Raffinazione, Europa al palo La risposta alla crisi è «verde»

La riduzione della domanda è crollata del 13% dal 2005 17 impianti sono stati chiusi ma la vera via d'uscita è la loro riconversione: dopo Venezia ora tocca a Gela

La raffinazione in Europa sta attraversando una profonda crisi. Parte della risposta di Eni a questo mutamento di mercato è verde: attraverso il riposizionamento delle attività industriali su segmenti di mercato con potenziale di crescita si può coniugare sostenibilità economica e la necessità di occupazione e sviluppo del territorio.

Per la raffinazione, le prime iniziative già messe in atto hanno coinvolto la raffinerie di Venezia e recentemente il sito di Gela; per la chimica, i siti di Porto Torres e Porto Marghera.

Nella raffinazione, la crisi è cominciata nel 2008. Le cause sono molteplici: la forte riduzione della domanda di prodotti, crollata del 13% nel periodo 2005-2014, l'aumento del costo dell'energia rispetto ai concorrenti di mercato, il contestuale aumento della competizione dalle raffinerie del Medio Oriente, della Russia e del Nord America, forti di minori costi variabili, di maggiore integrazione con l'upstream, di molteplici vantaggi logistici, di un costo del lavoro fisso e del concambio euro-dollaro.

Non è un caso che in Europa siano state chiuse 17 raffinerie sulle 98 esistenti negli ultimi cinque anni, tra il 2009 e il 2014. Di conseguenza la riduzione della capacità, pari a 90 milioni di tonnellate all'anno, è stata del 12%. Ma nonostante i tagli, nel nostro continente persiste una capacità in eccesso stimata in 120 milioni di tonnellate all'anno, pari a circa il 30% della capacità totale.
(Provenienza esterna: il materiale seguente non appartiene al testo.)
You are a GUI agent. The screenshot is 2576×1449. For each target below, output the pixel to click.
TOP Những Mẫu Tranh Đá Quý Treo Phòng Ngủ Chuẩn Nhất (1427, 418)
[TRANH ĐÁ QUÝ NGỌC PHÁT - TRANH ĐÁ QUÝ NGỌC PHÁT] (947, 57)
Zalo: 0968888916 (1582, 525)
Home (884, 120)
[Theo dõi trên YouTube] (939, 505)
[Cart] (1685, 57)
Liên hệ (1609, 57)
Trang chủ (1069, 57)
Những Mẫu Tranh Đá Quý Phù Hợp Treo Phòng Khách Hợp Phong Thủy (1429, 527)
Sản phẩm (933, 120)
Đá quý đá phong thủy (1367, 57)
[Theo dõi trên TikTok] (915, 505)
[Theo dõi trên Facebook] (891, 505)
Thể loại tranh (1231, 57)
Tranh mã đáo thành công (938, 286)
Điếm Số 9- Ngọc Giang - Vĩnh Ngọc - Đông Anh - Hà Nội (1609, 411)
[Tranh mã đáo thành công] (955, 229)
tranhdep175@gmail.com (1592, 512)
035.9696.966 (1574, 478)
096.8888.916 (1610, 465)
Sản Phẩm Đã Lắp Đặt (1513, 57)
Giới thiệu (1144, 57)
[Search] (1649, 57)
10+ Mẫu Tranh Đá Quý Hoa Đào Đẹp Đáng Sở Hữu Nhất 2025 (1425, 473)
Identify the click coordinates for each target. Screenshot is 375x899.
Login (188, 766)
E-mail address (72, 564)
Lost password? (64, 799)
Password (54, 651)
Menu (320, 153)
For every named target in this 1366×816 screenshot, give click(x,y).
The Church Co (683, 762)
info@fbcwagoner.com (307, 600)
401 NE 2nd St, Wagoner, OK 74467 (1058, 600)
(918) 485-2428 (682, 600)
Dal 2009 a oggi le perdite cumulate da Eni nella raffinazione ammontano a 6 miliardi di euro, di cui circa un terzo sono derivate dalla sola raffineria di Gela. Un trend che Eni ha cercato di contrastare mettendo in campo efficienze e ottimizzazioni, come ad esempio una serie di investimenti nell'efficienza energetica, ottimizzando i greggi che utilizzava per beneficiare di sconti sul mercato, e aumentando la capacità di conversione per ricavare dal barile più prodotti pregiati e meno scarti. La strategia presentata lo scorso luglio prevede la riduzione della capacità di raffinazione del 50% mediante la vendita, la riconversione o il riassetto dei siti.

L'idea che guida il riassetto del colosso energetico è quella di ottimizzare la sua presenza sul mercato internazionale, come dimostra ad esempio la recente cessione delle quote di Ceska rafinerska (Crc) nella Repubblica Ceca. È ancora in corso di valutazione la cessione di quote di partecipazione in altre raffinerie estere. Sullo sfondo resta il piano per la riconversione da raffinazione tradizionale a green . Infatti, dove la domanda di prodotti tradizionali scende, per effetto dei vincoli di miscelazione europei (al 2020 il 10% del contenuto energetico dell'immesso al consumo sarà costituito da biocarburanti), si prevede un aumento significativo del fabbisogno di bio carburanti come il green diesel Eni, prodotto dalla raffineria verde di Venezia dal giugno 2014, primo esempio di conversione finalizzata alla produzione di biocarburanti di alta qualità, grazie allo sfruttamento della nostra tecnologia Ecofining.

Il 6 novembre scorso è stato poi firmato l'accordo per il sito di Gela, che prevede la conversione della raffineria siciliana. Una volta a regime la green refinery di Gela avrà una capacità di lavorazione di olio vegetale per circa 750 mila tonnellate all'anno. La conversione utilizzerà la tecnologia proprietaria Ecofining, sviluppata e brevettata da Eni, che consentirà la produzione di green diesel , biocarburante a elevata sostenibilità ambientale, e sarà in grado di processare anche materie prime di seconda generazione. L'investimento che Eni intende fare sulla conversione della raffineria di Gela ammonta a 2,2 miliardi di euro.